# Electronic – Getting 1.2V from USB

currentusbvoltage-regulator

I have FIIO E3 headphones amplifier which is powered by 1.5V AAA battery. Am I using it just with my PC, so I got an idea: why don't I power it using USB port and stop buying new batteries ?

Anyway, I have few questions regarding that:

1) I know that USB port can give 500mA, but somewhere I've read that you can get only 100mA without enumeration. Is that true ?

2) Will 100mA be enough for replacing 1.5V AAA battery ? What is the maximum current that 1.5V AAA battery can give ?
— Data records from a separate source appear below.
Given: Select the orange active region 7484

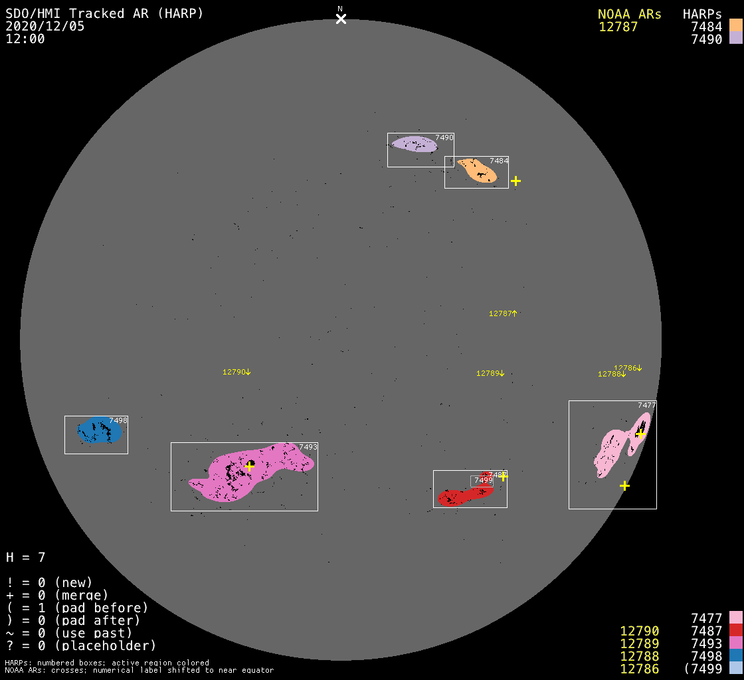Looking at the screenshot, I should coord(477,170).
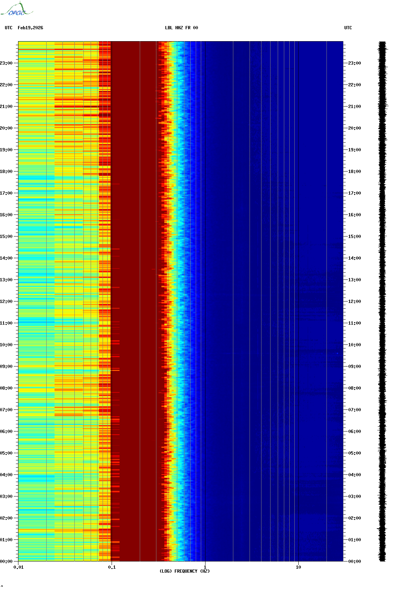Click the dark blue high-frequency spectrogram area
This screenshot has height=590, width=398.
271,289
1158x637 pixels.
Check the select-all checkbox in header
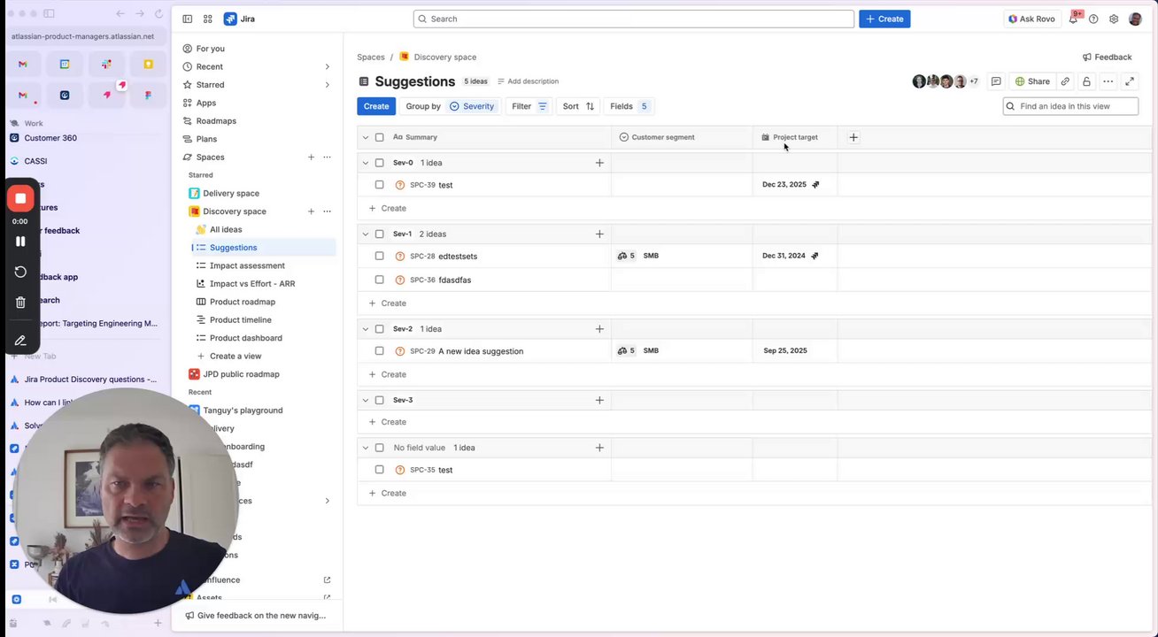[x=380, y=137]
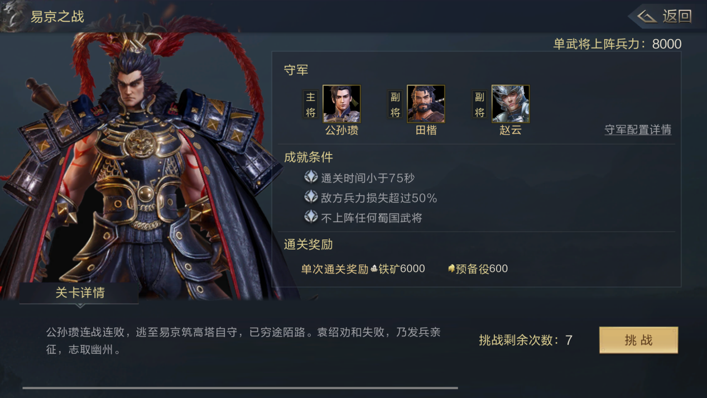The image size is (707, 398).
Task: Tap achievement icon for 通关时间小于75秒
Action: pyautogui.click(x=311, y=177)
3) Let's say that 100mA is enough. Now I need to build something 🙂 I've thought about using LM317T. In it's datasheet, there's a foruma like this: Vout = 1.25V*(1+R2/R1)+Iajd(R2).
If I'm reading the datasheet correctly, Iadj will be really small, so I don't have to worry about that. R1 is fixed at 240 ohms. So I only need to worry about R2. After calculating, it should be around 50 ohms. Or did I do something wrong ?

4) If I get 100mA @ 5V, is it true that I can get about 300mA @ 1.5V ? I don't know why this could be right or not, so I'm sorry if I've said something really stupid 🙂

1) Typically yes, but USB hosts are sometimes very loosely implemented. I've got a cheap Sweex USB hub which doesn't do anything when I short circuit the +5V USB power..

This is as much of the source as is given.